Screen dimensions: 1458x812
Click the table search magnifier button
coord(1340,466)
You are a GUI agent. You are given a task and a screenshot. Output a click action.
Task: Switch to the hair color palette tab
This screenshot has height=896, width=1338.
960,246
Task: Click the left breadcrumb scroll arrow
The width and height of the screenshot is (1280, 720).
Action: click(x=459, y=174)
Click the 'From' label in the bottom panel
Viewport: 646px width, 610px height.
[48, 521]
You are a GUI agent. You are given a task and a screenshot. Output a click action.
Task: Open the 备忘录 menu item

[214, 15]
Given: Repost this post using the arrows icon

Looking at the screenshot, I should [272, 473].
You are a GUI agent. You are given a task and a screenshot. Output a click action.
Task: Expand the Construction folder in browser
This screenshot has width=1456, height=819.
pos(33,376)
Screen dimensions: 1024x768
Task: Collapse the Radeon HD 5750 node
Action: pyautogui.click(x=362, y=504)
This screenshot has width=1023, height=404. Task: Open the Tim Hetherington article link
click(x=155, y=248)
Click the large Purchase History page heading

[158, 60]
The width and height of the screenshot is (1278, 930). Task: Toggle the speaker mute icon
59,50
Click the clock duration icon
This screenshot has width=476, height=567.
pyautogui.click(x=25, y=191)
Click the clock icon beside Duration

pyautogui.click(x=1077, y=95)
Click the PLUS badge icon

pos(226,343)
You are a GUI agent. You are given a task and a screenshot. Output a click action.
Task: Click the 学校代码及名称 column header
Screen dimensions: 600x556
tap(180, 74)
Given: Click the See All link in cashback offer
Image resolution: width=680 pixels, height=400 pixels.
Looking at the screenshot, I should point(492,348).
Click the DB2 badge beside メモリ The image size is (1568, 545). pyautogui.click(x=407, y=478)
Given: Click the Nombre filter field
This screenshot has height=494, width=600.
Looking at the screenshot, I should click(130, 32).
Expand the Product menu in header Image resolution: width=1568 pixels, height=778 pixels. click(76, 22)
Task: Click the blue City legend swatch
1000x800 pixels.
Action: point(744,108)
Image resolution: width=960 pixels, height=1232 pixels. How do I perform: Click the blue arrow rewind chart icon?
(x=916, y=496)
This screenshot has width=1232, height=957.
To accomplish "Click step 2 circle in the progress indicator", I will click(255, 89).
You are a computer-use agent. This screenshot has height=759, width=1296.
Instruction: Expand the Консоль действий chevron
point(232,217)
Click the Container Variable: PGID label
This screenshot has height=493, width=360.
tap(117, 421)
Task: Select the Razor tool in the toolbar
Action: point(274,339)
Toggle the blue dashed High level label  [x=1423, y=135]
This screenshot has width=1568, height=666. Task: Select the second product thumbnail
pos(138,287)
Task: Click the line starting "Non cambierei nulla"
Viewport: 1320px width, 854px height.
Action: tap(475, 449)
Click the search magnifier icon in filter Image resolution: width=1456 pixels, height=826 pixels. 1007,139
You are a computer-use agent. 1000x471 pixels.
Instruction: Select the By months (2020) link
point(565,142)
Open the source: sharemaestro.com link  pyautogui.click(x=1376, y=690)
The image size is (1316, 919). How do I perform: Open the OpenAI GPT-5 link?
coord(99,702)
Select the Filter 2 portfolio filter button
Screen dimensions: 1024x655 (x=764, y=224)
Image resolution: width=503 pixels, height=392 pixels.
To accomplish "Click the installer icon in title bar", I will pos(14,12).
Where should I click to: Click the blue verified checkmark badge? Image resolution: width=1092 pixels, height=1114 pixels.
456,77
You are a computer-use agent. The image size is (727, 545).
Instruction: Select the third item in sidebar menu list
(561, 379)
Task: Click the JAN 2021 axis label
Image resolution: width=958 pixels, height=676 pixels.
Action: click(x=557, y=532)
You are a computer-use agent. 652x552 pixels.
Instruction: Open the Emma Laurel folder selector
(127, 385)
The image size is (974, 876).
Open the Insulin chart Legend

_ _ _ _ _

_Task goal_
Retype the records from the first line through the line containing "pos(226,343)", keeping every line unchanged.

_Solution to the problem_
Screen dimensions: 1458x812
Click the table search magnifier button
coord(1340,466)
You are a GUI agent. You are given a task and a screenshot. Output a click action.
Task: Switch to the hair color palette tab
This screenshot has height=896, width=1338.
960,246
Task: Click the left breadcrumb scroll arrow
The width and height of the screenshot is (1280, 720).
Action: click(x=459, y=174)
Click the 'From' label in the bottom panel
Viewport: 646px width, 610px height.
[48, 521]
You are a GUI agent. You are given a task and a screenshot. Output a click action.
Task: Open the 备忘录 menu item

[214, 15]
Given: Repost this post using the arrows icon

Looking at the screenshot, I should [272, 473].
You are a GUI agent. You are given a task and a screenshot. Output a click action.
Task: Expand the Construction folder in browser
This screenshot has width=1456, height=819.
pos(33,376)
Screen dimensions: 1024x768
Task: Collapse the Radeon HD 5750 node
Action: pyautogui.click(x=362, y=504)
This screenshot has width=1023, height=404. Task: Open the Tim Hetherington article link
click(x=155, y=248)
Click the large Purchase History page heading

[158, 60]
The width and height of the screenshot is (1278, 930). Task: Toggle the speaker mute icon
59,50
Click the clock duration icon
This screenshot has width=476, height=567.
pyautogui.click(x=25, y=191)
Click the clock icon beside Duration

pyautogui.click(x=1077, y=95)
Click the PLUS badge icon

pos(226,343)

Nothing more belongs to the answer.